We used to say to ourselves that if only we had the facilities and provisions of the boys in England and the US, we would make the game of soccer even more fun, and more competitive and certainly, we believed, we would make better progress at training should we choose to pursue careers in soccer.
Decades later, after those “san-ber-warime” (come-again-and-marry-me) days—and all the experiences in Ntoaboma—catching a soccer game here and there never grew old. I arrived in the United States, Brooklyn, and I quickly made some friends. Luckily, most of these newfound buddies loved the game, and they had played it growing up in much the same way I had played it growing up in Ntoaboma. I would tour all the soccer pitches that I could reach by public transportation. I would join pick-up games here and there. I would play on some of the most carefully manicured (golf) lawns for pitches. I would play on artificial turfs. I would play outside, inside, in the snow and in the rain. I would play small poles and big poles. I would join the mini leagues. We would travel here and there on chartered tours to compete here and there across the nation. I would quit old teams and join new ones. I would pay to play and take money to play. I would play for fun and for glory. I would break legs, toes, and I would have surgeries. I would recover and play again. And then I would become occupied with other aspects of life and retire myself!

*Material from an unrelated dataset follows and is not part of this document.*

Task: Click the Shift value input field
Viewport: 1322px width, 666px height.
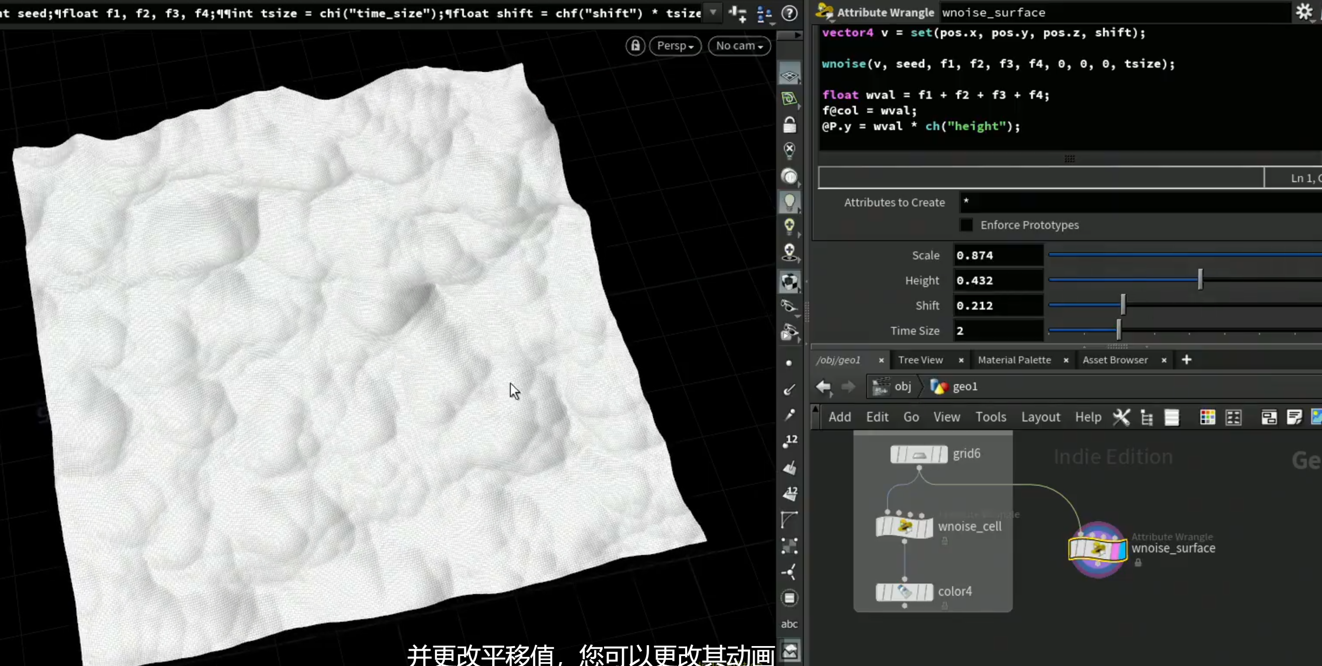Action: (998, 306)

That is soccer, in a nutshell, for those of us who grew up playing it every day without fail. More recently, as I walked through an aisle in a big-box American store, I decided to check out what has become of soccer boots (or cleats). What I found was the proliferation of what capitalism dictates: soccer boots in all colors, from dirt cheap plastic boots to expensive faux-leather plastic cleats. I tried on a few. The feel I expected, and which I was used to, was absent, except that the new cleats looked a lot sportier than the shoes I had played in years earlier. And the new boots looked nicer than all the pairs of soccer cleats I had come to collect over the years. The new fast-fashion boots you find in stores today look a whole lot better than bare-feet in Ntoaboma. Or so I thought!
Then it crossed my mind as a walked through the pile of soccer boots made of earth-killing synthetic components: Since Ntoaboma, I had never enjoyed the game of soccer anywhere else. So immaculately revealing was the thought of the early days in Ntoaboma that I reminisced about the time when we kicked and chased around socks-balls, balloon-balls, and glue-balls around in barefoot between the back walls of compound homes. Nothing; no pick-up game, no competitive match on the most glorified lawns; no soccer cleats, even those made of animal skin, equaled the sheer happiness of those simple days in Ntoaboma when we kicked and chased around balls that defied physics, in the sand, with our bare-feet.

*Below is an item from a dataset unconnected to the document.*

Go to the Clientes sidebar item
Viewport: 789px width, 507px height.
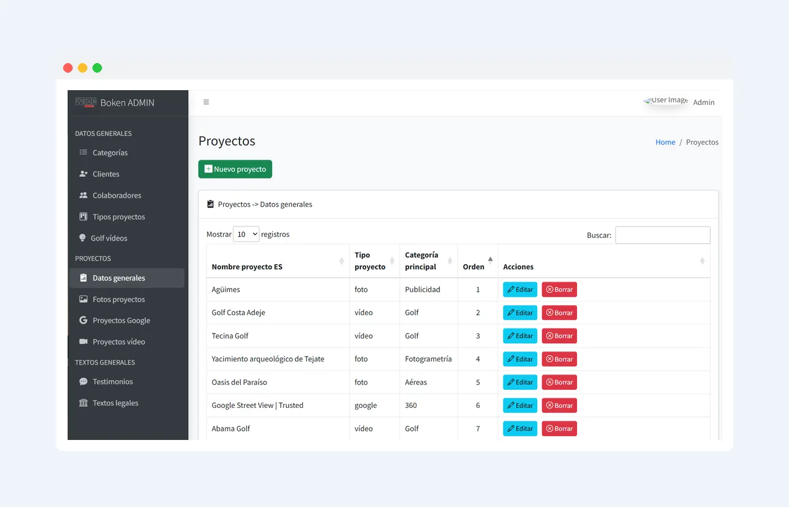[106, 174]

It quickly dawned on me that when I was a child, I certainly thought like a child. I was happy, but I thought material provisions would make me and my friends even happier. We had happy sports, but I thought commercial sports would be happier. I was wrong. The fact is that commercial sports do not make one happy. When I became a man, I gave up childish ways. Now I see in the mirror that materialism does not bring happiness. It cannot buy happiness. The fact was simple to grasp: We were happy in Ntoaboma playing soccer the way we played it because we made ourselves happy. We enjoyed playing soccer because we enjoyed being around one another. We looked forward to playing soccer because we looked forward to being around our friends. It was never going to be the soccer, or the fine soccer cleats, or the leather woven balls, or the printed linen jerseys, or the carefully manicured lawn-pitches that would make us happy. Life was never about that. We had no development or advancement to accomplish in soccer in order to feel better about ourselves, about our lives. We just felt better about ourselves. We had nothing we didn’t need and we needed nothing we didn’t have: We had Happiness! That was it. Be happy!